There are exceptions, of course, with a few people trying creative new ways to plant seed corn. Third Rock Ventures and Atlas Venture are a couple of VC firms that have remained active, continuing to bet big on the edgiest stuff coming out of the labs. Most every Big Pharma company has set aside cash for corporate venture firms that are seeking to help fill the void being created by the shrinkage of traditional VC. Pfizer, Johnson & Johnson, Sanofi, Bayer, and deserve credit for working on creative new collaborations with top biomedical universities and research centers, which seek to minimize some of the problems with the fruitless alliances of the past. J&J made news this past week when it unveiled an incubator for 18-20 startups in San Diego which looks to fill up some lab space it had vacated through its own internal R&D cutbacks.
Right now, we are in an age of experimentation with new organizational structures for supporting biomedical R&D. The hope is that these new organizations can reduce the time, money, and high-risk profile that has made life sciences such a hit-or-miss investment over the years. Pharma companies know they don’t have all the answers, because they can’t develop everything in-house, no matter how many mega-mergers they do. Biotech companies generally realize they can’t raise a billion dollars, and wait 15 to 20 years for a payoff, in hopes of becoming the next Genentech. More and more R&D functions—chemistry, toxicology, formulation work—can easily be outsourced to contract research organizations who can do it faster and cheaper.

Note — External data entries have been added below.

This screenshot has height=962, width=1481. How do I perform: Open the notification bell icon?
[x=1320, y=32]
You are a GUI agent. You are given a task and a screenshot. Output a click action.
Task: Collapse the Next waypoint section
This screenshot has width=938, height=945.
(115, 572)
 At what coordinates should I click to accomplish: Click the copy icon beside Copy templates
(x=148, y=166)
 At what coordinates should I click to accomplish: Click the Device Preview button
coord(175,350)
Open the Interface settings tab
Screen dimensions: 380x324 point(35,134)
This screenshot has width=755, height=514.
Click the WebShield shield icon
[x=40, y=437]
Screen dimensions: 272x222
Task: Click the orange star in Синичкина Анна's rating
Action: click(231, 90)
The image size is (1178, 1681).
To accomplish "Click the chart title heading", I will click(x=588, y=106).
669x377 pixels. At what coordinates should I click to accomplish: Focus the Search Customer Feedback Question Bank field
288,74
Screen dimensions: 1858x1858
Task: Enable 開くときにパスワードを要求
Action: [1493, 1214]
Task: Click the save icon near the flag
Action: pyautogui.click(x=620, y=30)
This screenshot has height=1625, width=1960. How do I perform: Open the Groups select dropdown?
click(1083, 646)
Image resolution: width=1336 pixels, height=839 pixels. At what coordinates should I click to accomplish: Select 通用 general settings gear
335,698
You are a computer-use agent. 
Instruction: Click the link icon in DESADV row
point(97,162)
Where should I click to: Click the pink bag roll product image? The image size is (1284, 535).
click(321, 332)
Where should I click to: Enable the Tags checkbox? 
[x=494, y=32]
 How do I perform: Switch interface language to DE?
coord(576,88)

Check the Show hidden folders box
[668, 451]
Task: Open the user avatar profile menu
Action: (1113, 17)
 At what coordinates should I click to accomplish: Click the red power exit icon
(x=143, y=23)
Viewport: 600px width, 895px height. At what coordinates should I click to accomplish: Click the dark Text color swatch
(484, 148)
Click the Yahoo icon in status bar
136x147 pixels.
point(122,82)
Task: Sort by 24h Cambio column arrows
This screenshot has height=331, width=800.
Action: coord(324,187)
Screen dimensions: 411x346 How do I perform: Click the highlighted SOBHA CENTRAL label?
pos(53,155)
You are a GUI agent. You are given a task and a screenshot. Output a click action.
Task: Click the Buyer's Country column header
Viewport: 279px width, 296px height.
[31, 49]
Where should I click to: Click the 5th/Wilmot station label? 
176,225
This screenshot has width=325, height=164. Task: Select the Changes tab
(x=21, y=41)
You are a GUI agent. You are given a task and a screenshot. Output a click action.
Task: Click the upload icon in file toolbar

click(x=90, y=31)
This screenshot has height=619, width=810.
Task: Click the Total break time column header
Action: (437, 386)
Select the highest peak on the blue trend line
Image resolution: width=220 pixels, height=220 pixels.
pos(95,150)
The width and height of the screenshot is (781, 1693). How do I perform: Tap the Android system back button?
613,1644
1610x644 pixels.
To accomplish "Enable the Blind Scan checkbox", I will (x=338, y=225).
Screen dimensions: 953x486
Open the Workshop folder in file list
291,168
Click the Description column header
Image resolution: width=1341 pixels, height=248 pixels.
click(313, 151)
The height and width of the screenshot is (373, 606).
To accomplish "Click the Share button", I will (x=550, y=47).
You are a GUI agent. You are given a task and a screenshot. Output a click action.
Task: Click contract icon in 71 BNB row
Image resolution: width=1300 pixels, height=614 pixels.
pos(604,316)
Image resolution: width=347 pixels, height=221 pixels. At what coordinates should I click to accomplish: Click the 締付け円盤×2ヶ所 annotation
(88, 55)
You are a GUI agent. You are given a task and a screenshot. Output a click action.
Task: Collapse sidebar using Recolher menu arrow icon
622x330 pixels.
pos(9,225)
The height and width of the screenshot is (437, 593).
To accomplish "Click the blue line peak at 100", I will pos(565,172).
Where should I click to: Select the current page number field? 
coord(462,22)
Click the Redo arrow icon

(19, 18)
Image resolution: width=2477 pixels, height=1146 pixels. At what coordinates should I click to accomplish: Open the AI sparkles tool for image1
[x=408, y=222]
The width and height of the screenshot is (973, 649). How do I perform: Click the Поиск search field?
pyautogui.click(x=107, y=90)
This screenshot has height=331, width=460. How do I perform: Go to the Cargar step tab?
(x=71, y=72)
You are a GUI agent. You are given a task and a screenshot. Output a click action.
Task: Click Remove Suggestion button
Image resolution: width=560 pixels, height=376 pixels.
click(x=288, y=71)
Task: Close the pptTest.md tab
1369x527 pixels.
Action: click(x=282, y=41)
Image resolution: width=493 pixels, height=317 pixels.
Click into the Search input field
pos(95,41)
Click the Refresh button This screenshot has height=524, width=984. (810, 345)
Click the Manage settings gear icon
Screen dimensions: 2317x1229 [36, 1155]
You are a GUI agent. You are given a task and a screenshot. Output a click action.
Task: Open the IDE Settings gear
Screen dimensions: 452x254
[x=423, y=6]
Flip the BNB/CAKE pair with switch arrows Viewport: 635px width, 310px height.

Since we’re talking about experiments, some will pan out, some won’t. But ultimately, these ideas need to be tested in startups if we’re going to make real progress. I’m reminded of the time biotech pioneer Leroy Hood told me that “new ideas need new organizations.” He brought this up while telling the story about how nobody in industry wanted his technology in the 1980s for an automated gene sequencing machine. Big companies just had too many other projects going on, and didn’t believe it would work. Somebody needed to come along and take the risk to finance Foster, City, CA-based Applied Biosystems, now part of Life Technologies. And we’re lucky that somebody did, because that company made the workhorse machines that made the Human Genome Project possible in the 1990s and early 2000s.
We’re at a point now where there are lots of good ideas, perhaps some even as good as high-speed gene sequencing was in the early 1980s. The question is whether we as a society will recognize the challenge we are facing with early-stage biomedical R&D, and step up to solve it. If we don’t, we’ll never know which of today’s ideas will turn out to be great advances for medicine.